Queen Elizabeth’s Many Rumored Feuds With Prince Charles Revisited
After taking a look at long-standing rumors involving Duchess Meghan Markle’s rumored feuds with the British royal family, and Duchess Kate Middleton’s supposed fights with Queen Elizabeth II, it’s time to revisit Charles, Prince of Wales, 70, and his alleged feuds with his own mother, 92-year-old Queen Elizabeth II.
Issues between Britain’s reigning queen and her eldest son are said to have started during his childhood. In the documentary “Princes Of The Palace,” writer and broadcaster Penny Junor states the Queen never formed a close bond with young Prince Charles.
Their lack of relationship during that time was seen by the public after the Queen and her husband Prince Philip’s return from a trip abroad. After a long time away from her eldest, the mother and son reunited at a train station, according to Express, only for the Queen to “fail at showing any affection.” The report states the Queen merely “shook her son’s hands after a very brief kiss on the cheek.”
Martin Charteris, Elizabeth’s once private secretary, said that Charles “must have been baffled by what a natural mother-son relationship was meant to be like,” according to a report from Vanity Fair.
In “Prince Charles: The Passions and Paradoxes Of An Improbable Life,” biographer Sally Bedell Smith writes that Charles also had a confusing relationship with his father, Prince Philip. The now 97-year-old Prince of Edinburgh was said to belittle the future king with his “forceful” personality and “bullying.”

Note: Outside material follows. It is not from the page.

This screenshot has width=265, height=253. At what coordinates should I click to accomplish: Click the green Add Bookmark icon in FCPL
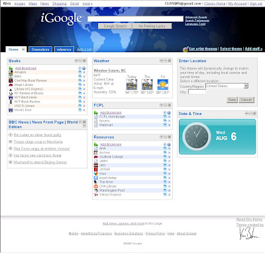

It’s not just Charles who has had rumored issues with the Queen, however. In Tom Bower’s tell-all “Rebel Prince: The Power, Passion and Defiance of Prince Charles,” he revealed that at Balmoral Castle in 1998, one year after Charle’s first wife, Princess Diana, died, Charles asked his mother to “soften her antagonism” so he could live openly with Camilla, whom he dated before his first marriage.
“But on that evening she'd had several martinis, and to Charles’s surprise, she replied forcefully: she would not condone his adultery, nor forgive Camilla for not leaving Charles alone to allow his marriage to recover,” states the book. “She vented her anger that he had lied about his relationship with what she called 'that wicked woman,’ and added: 'I want nothing to do with her.’”

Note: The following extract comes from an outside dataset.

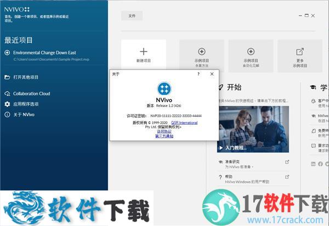Open the 第三方通知 link

(164, 136)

Charles did go on to marry Camilla, Duchess of Cornwall, in 2005.
While Queen Elizabeth II and Prince Charles may have had some issues in their lives, it appears things are on the up and up for them now. The Queen is reported by People Magazine to have given a warm speech to welcome in Charles’s birthday celebration at Buckingham Palace earlier this month.
“It is a privilege for any mother to be able to propose a toast to her son on his 70th birthday. It means that you have lived long enough to see your child grow up. It is rather like — to use an analogy I am certain will find favor — planting a tree and being able to watch it grow,” the Queen stated.
She continued: “Over his 70 years, Philip and I have seen Charles become a champion of conservation and the arts, a great charitable leader — a dedicated and respected heir to the throne to stand comparison with any in history — and a wonderful father. Most of all, sustained by his wife Camilla, he is his own man, passionate and creative. So this toast is to wish a happy birthday to my son, in every respect a duchy original.”